**TASK DATA**.
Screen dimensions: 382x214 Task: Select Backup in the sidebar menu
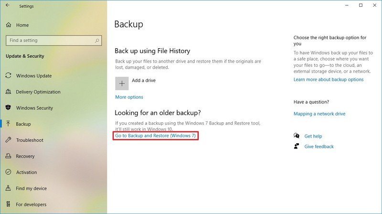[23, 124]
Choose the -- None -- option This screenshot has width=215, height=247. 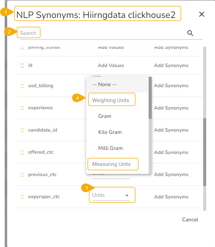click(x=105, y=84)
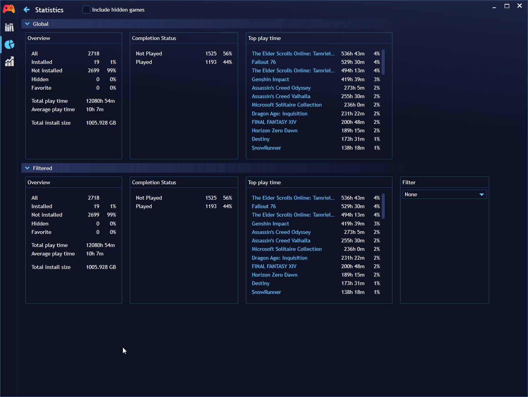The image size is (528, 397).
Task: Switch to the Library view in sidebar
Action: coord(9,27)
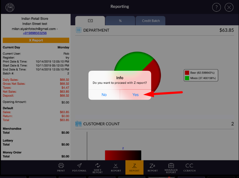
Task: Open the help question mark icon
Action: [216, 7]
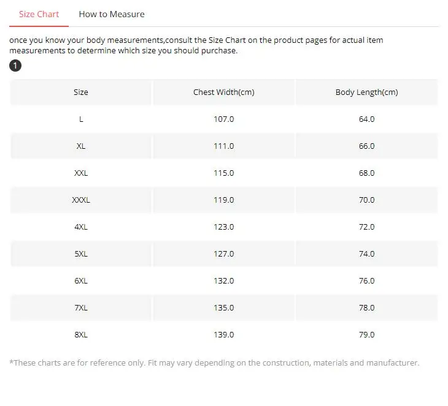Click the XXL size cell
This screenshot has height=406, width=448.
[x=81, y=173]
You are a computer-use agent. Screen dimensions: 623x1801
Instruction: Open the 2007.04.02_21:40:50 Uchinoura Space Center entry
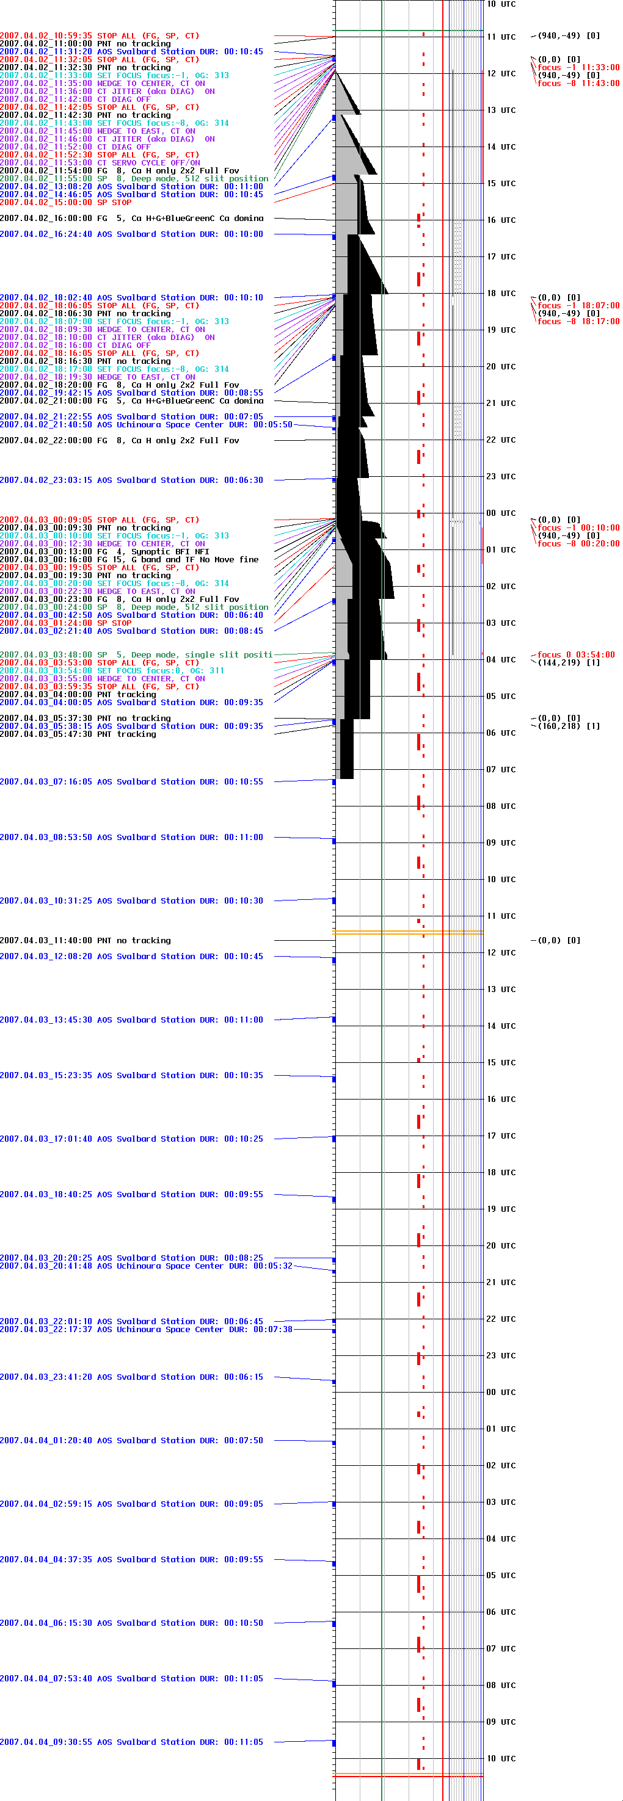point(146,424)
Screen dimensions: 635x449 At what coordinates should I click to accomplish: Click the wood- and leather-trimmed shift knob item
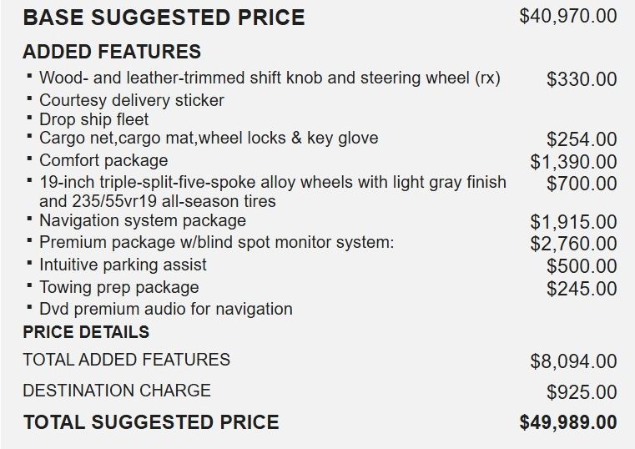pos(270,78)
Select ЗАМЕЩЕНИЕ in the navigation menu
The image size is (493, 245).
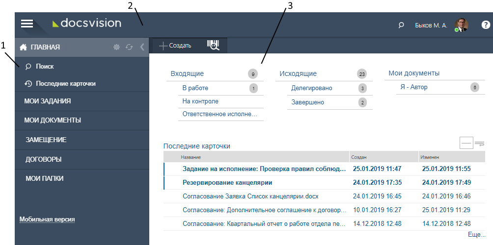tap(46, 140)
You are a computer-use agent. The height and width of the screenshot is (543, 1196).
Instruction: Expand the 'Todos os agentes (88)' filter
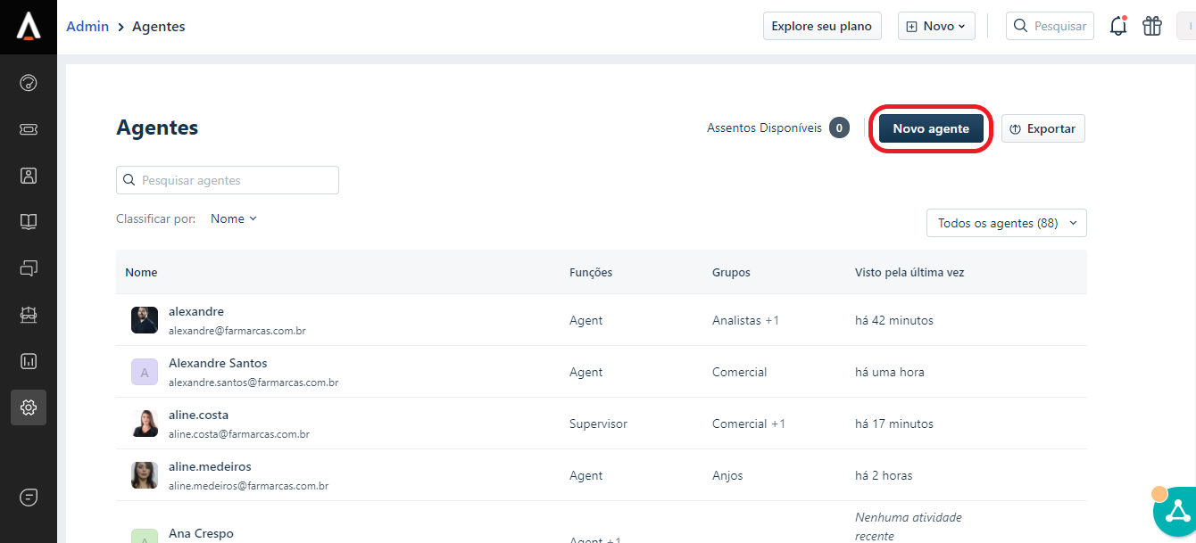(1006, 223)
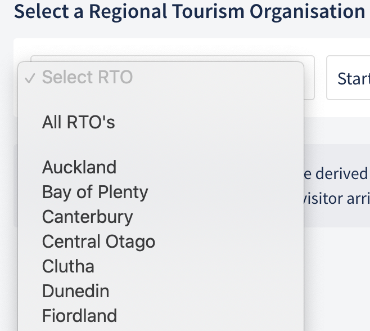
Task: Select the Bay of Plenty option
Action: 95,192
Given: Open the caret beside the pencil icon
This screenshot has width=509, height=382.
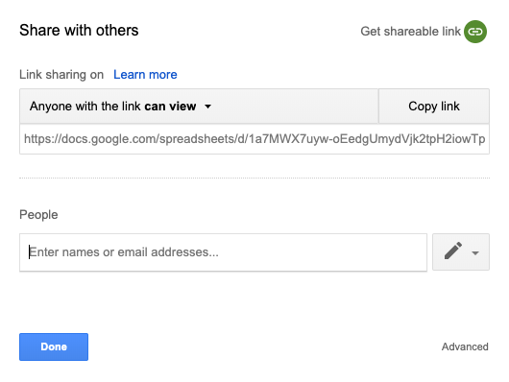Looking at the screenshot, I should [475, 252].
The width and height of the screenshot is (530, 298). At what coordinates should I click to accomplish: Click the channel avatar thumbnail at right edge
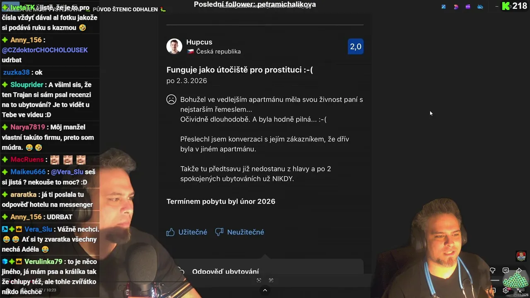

**HOW TO COMPLETE THIS TASK**.
Could you transcribe exactly the lines running from the one with "You are a computer-use agent. The" to the final line of the material above, both included, with no pictures?

**RESULT FOR THIS EXERCISE**.
You are a computer-use agent. The height and width of the screenshot is (543, 1196).
Instruction: Expand the 'Todos os agentes (88)' filter
(1006, 223)
Task: Select the Bay of Plenty option
Action: 95,192
Given: Open the caret beside the pencil icon
This screenshot has width=509, height=382.
Looking at the screenshot, I should [475, 252].
The width and height of the screenshot is (530, 298). At what coordinates should I click to accomplish: Click the channel avatar thumbnail at right edge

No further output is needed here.